Increase every coordinate in the answers by 134, then copy everything from the line containing "Open 帮助 (Help) from the toolbar" down to the end of the records, requests included. Leave the pictures out.

[BEGIN Rows]

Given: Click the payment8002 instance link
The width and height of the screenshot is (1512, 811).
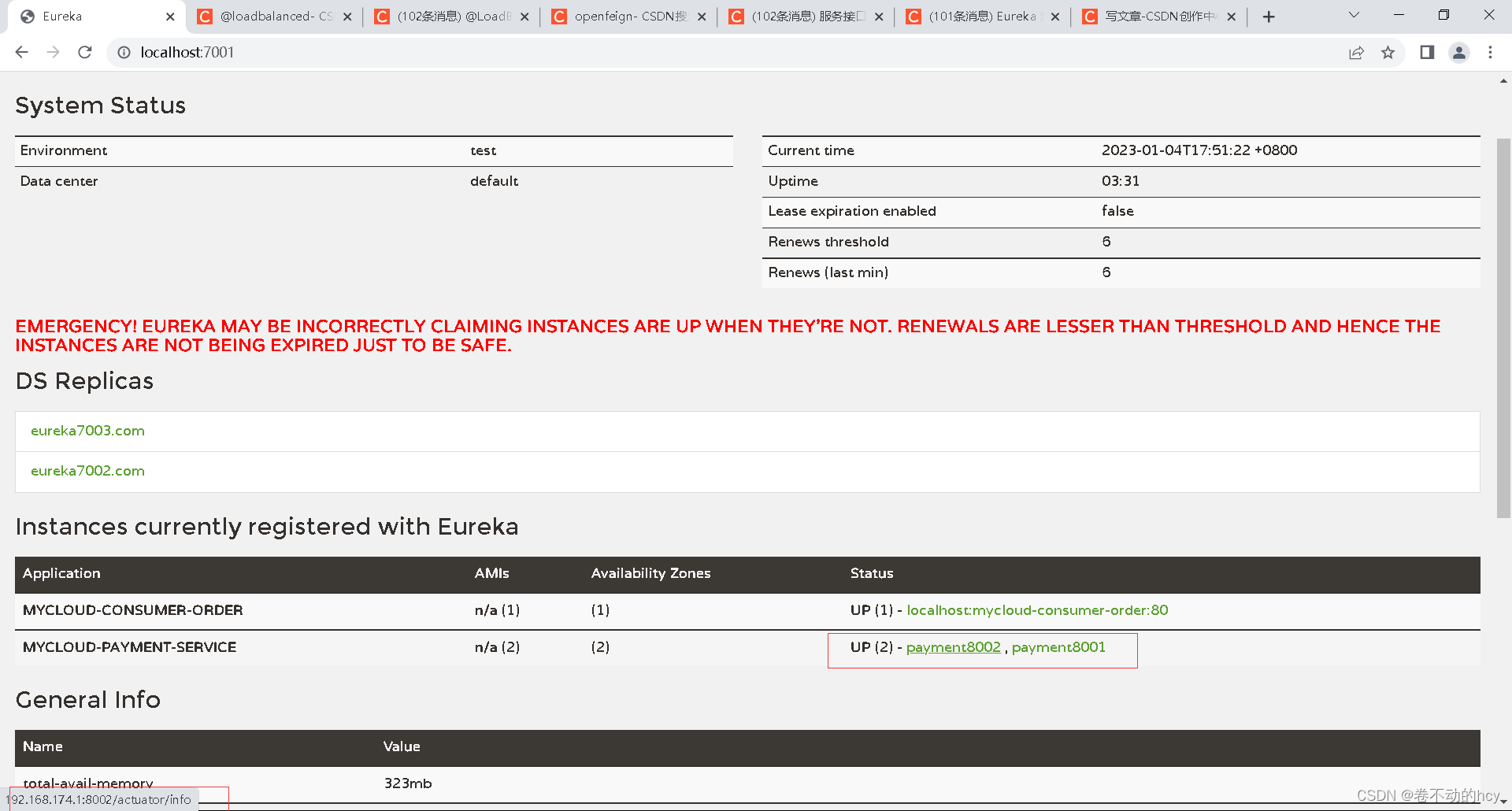Looking at the screenshot, I should (953, 646).
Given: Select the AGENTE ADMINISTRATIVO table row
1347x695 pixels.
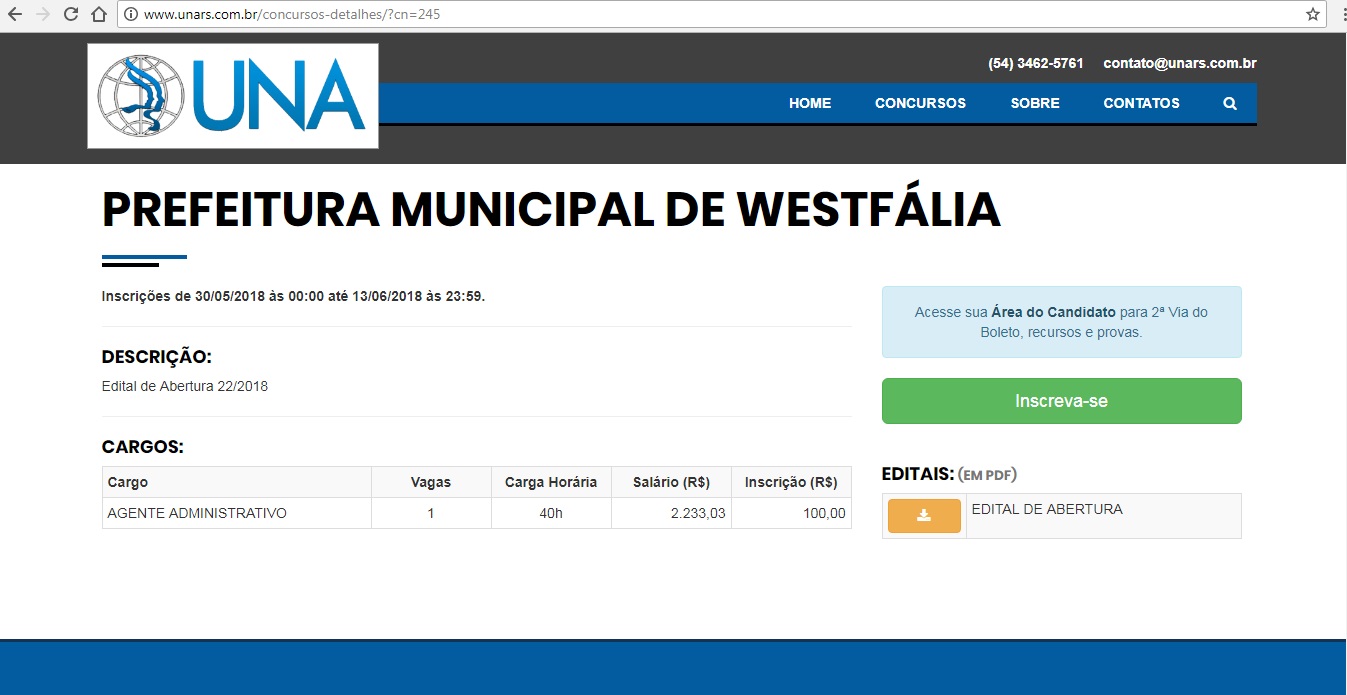Looking at the screenshot, I should pyautogui.click(x=476, y=513).
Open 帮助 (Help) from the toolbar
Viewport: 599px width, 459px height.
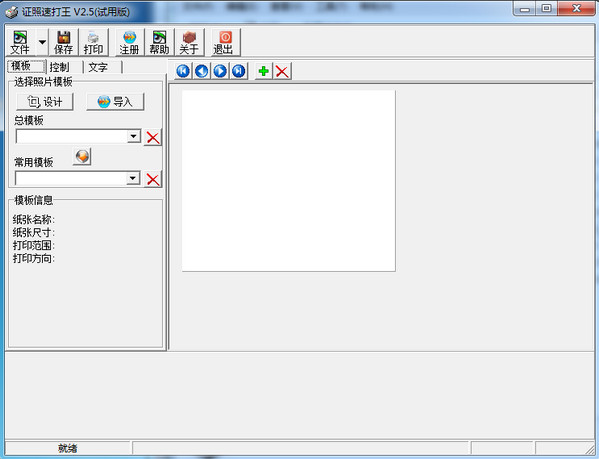pos(159,42)
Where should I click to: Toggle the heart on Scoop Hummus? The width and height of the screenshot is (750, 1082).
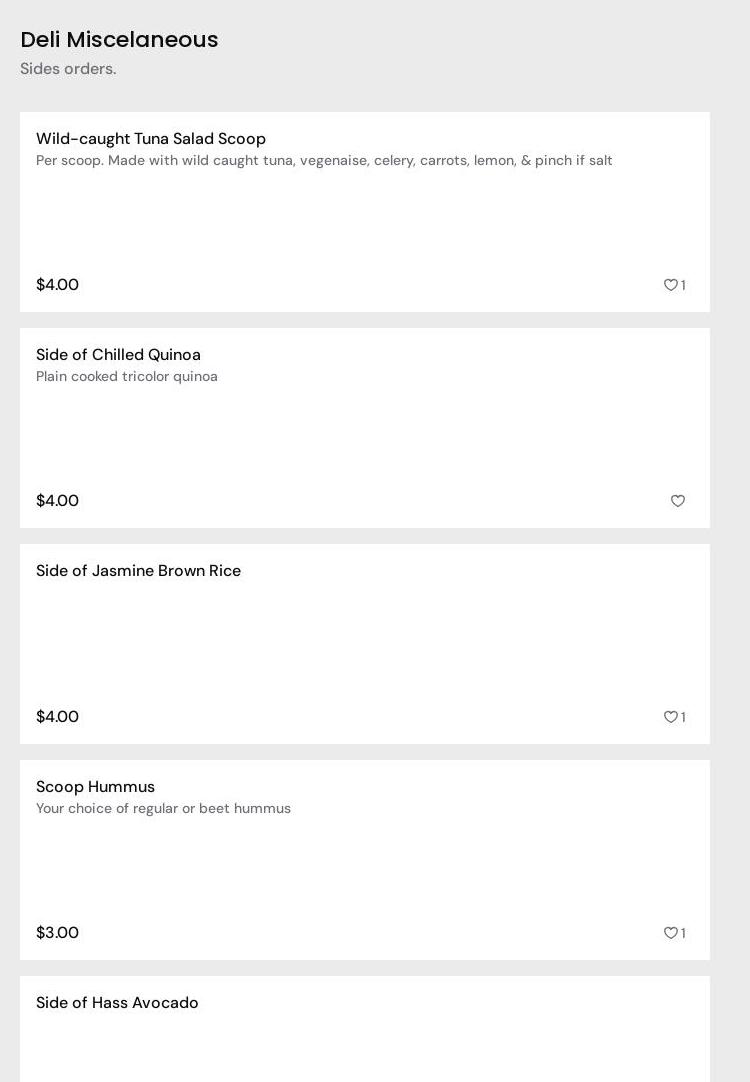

[END Rows]

- **Task output**:
Open 帮助 (Help) from the toolbar
Viewport: 599px width, 459px height.
pos(293,176)
Where should I click to: Toggle the heart on Scoop Hummus? The width and height of the screenshot is (750, 1082).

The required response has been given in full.